■ Material for this task:
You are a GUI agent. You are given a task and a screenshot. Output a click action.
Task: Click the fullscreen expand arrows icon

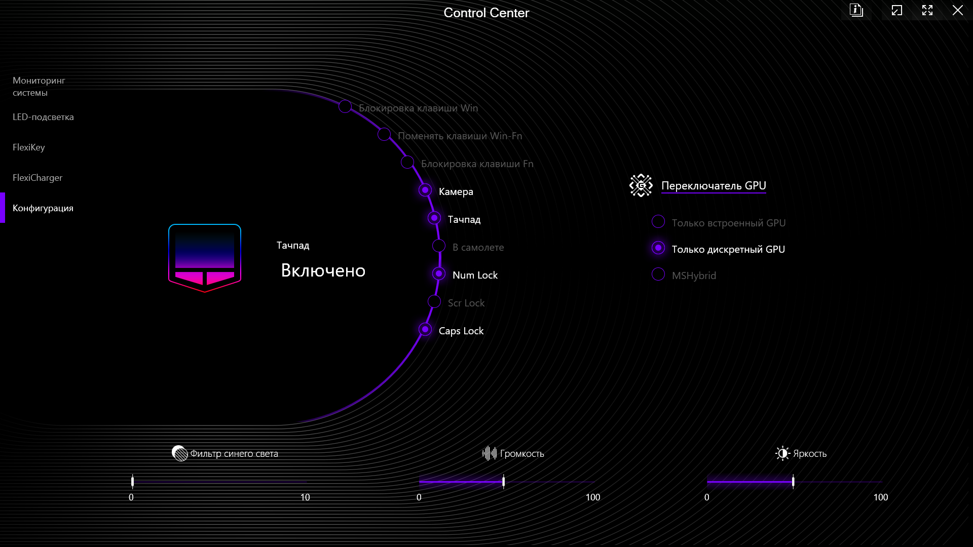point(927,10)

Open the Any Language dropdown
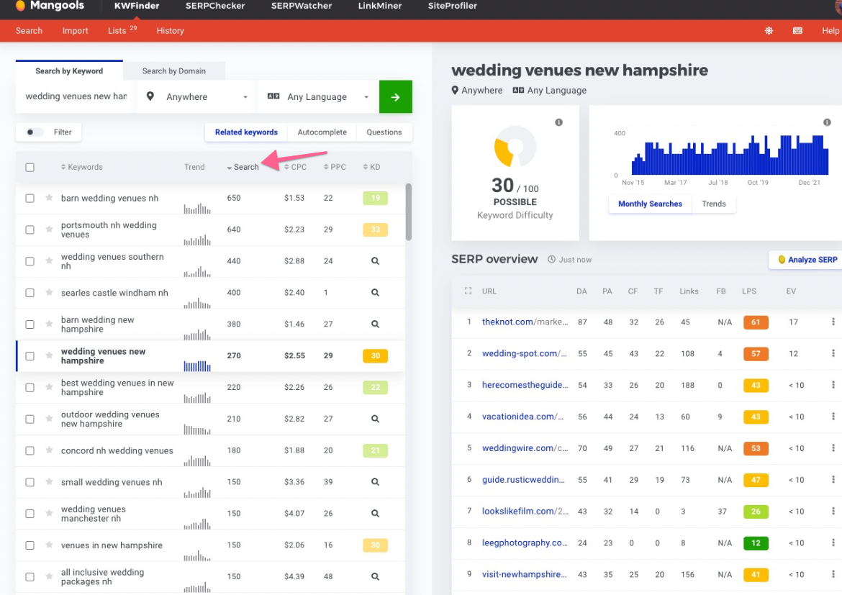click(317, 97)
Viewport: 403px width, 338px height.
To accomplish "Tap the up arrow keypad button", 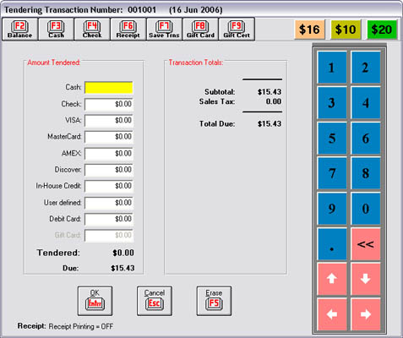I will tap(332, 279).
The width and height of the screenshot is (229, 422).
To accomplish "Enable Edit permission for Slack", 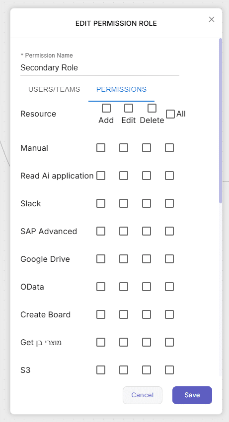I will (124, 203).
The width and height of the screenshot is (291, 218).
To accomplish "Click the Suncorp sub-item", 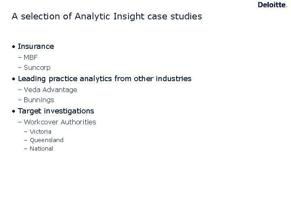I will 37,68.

■ Instructions to follow: Pick out every line of the rows above that contains the string "width", treating uppercase and lowercase as different.

■ Written response:
Viewport: 403px width, 338px height.
The width and height of the screenshot is (229, 422).
The width and height of the screenshot is (291, 218).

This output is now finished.